Challenges and Future Directions

Despite its potential, prompt-based learning faces several challenges:

• Prompt Design Complexity: Extending prompt use to tasks beyond classification and generation is non-trivial.
• Structured Data Integration: Encoding structured information in prompts requires further research.
• Training Dynamics: Understanding the interplay between prompt, LM parameter tuning, and dataset size is critical.
• Task-Specific Adaptation: Developing universal prompts that generalize across tasks remains an open question.

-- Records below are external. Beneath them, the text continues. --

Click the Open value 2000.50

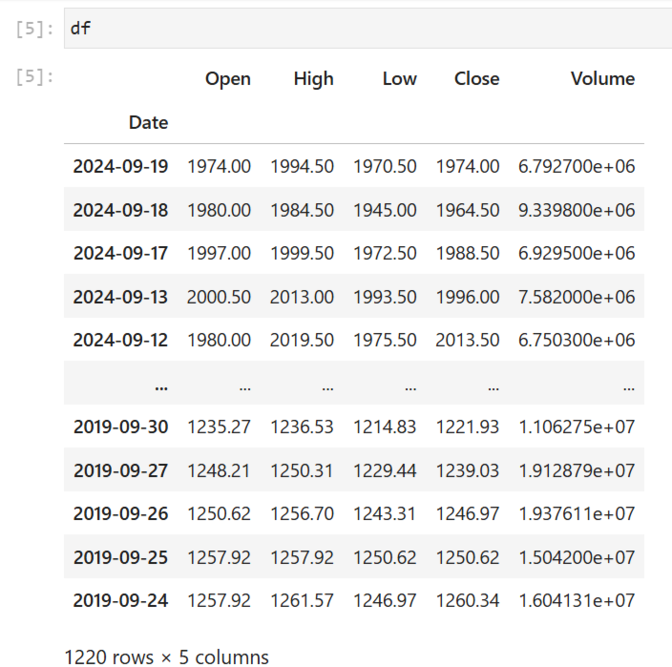click(x=219, y=297)
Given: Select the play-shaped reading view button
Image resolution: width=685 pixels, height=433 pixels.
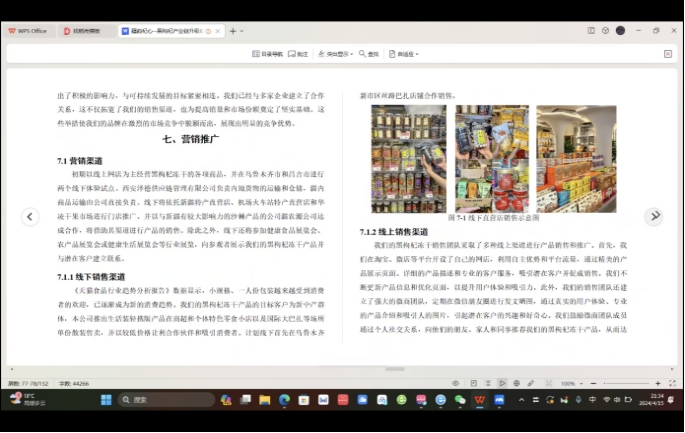Looking at the screenshot, I should coord(503,383).
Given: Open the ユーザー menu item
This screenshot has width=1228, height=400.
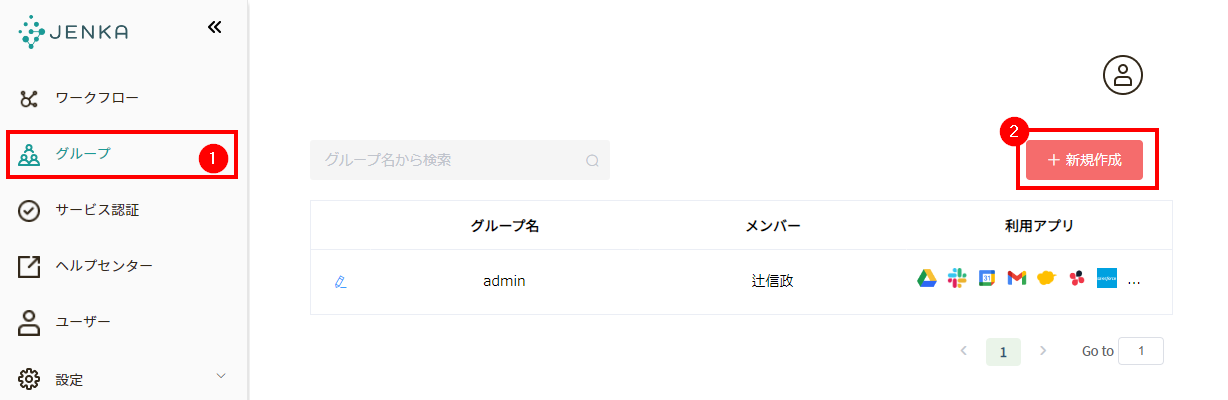Looking at the screenshot, I should (x=83, y=322).
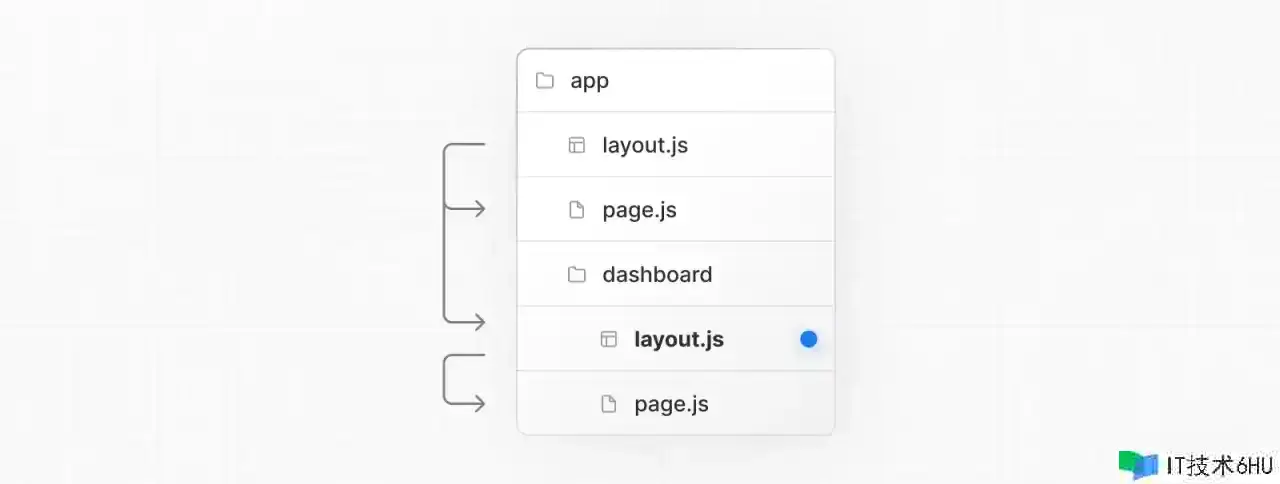Click the layout icon beside bold layout.js
This screenshot has height=484, width=1280.
pyautogui.click(x=609, y=339)
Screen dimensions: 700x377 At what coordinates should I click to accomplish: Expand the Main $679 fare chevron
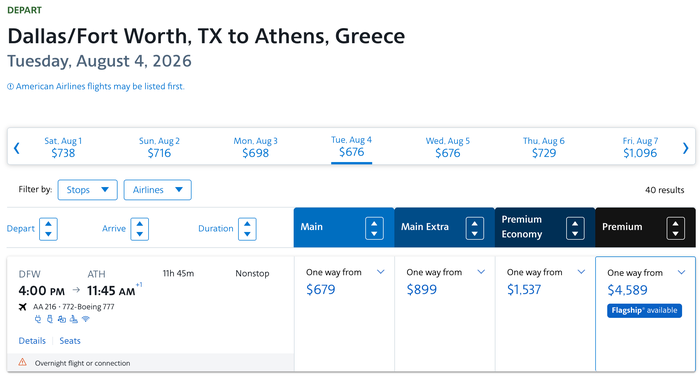point(380,272)

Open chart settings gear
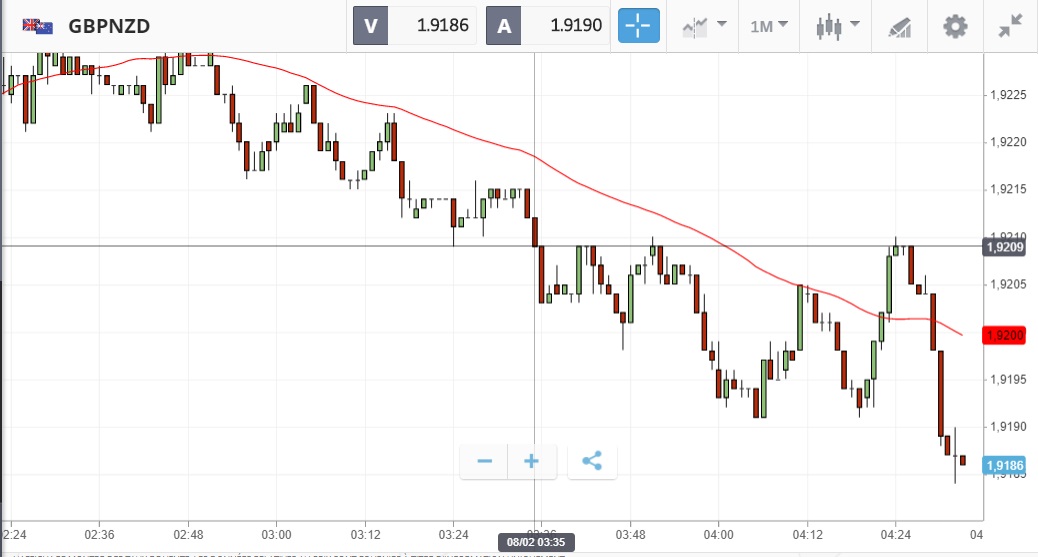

Furthermore, issues such as calibration of model probabilities and the interpretability of continuous prompts are areas ripe for investigation.

Conclusion

This survey not only highlights the efficacy of prompt-based learning but also identifies key challenges and areas for future exploration. By organizing the current state of knowledge and practice, Liu et al. provide a crucial resource for researchers and practitioners aiming to harness the full potential of NLP through prompt engineering. The pre-train, prompt, and predict paradigm represents a significant shift, with the potential to simplify and unify NLP model architectures while leveraging the capabilities of pre-trained LLMs.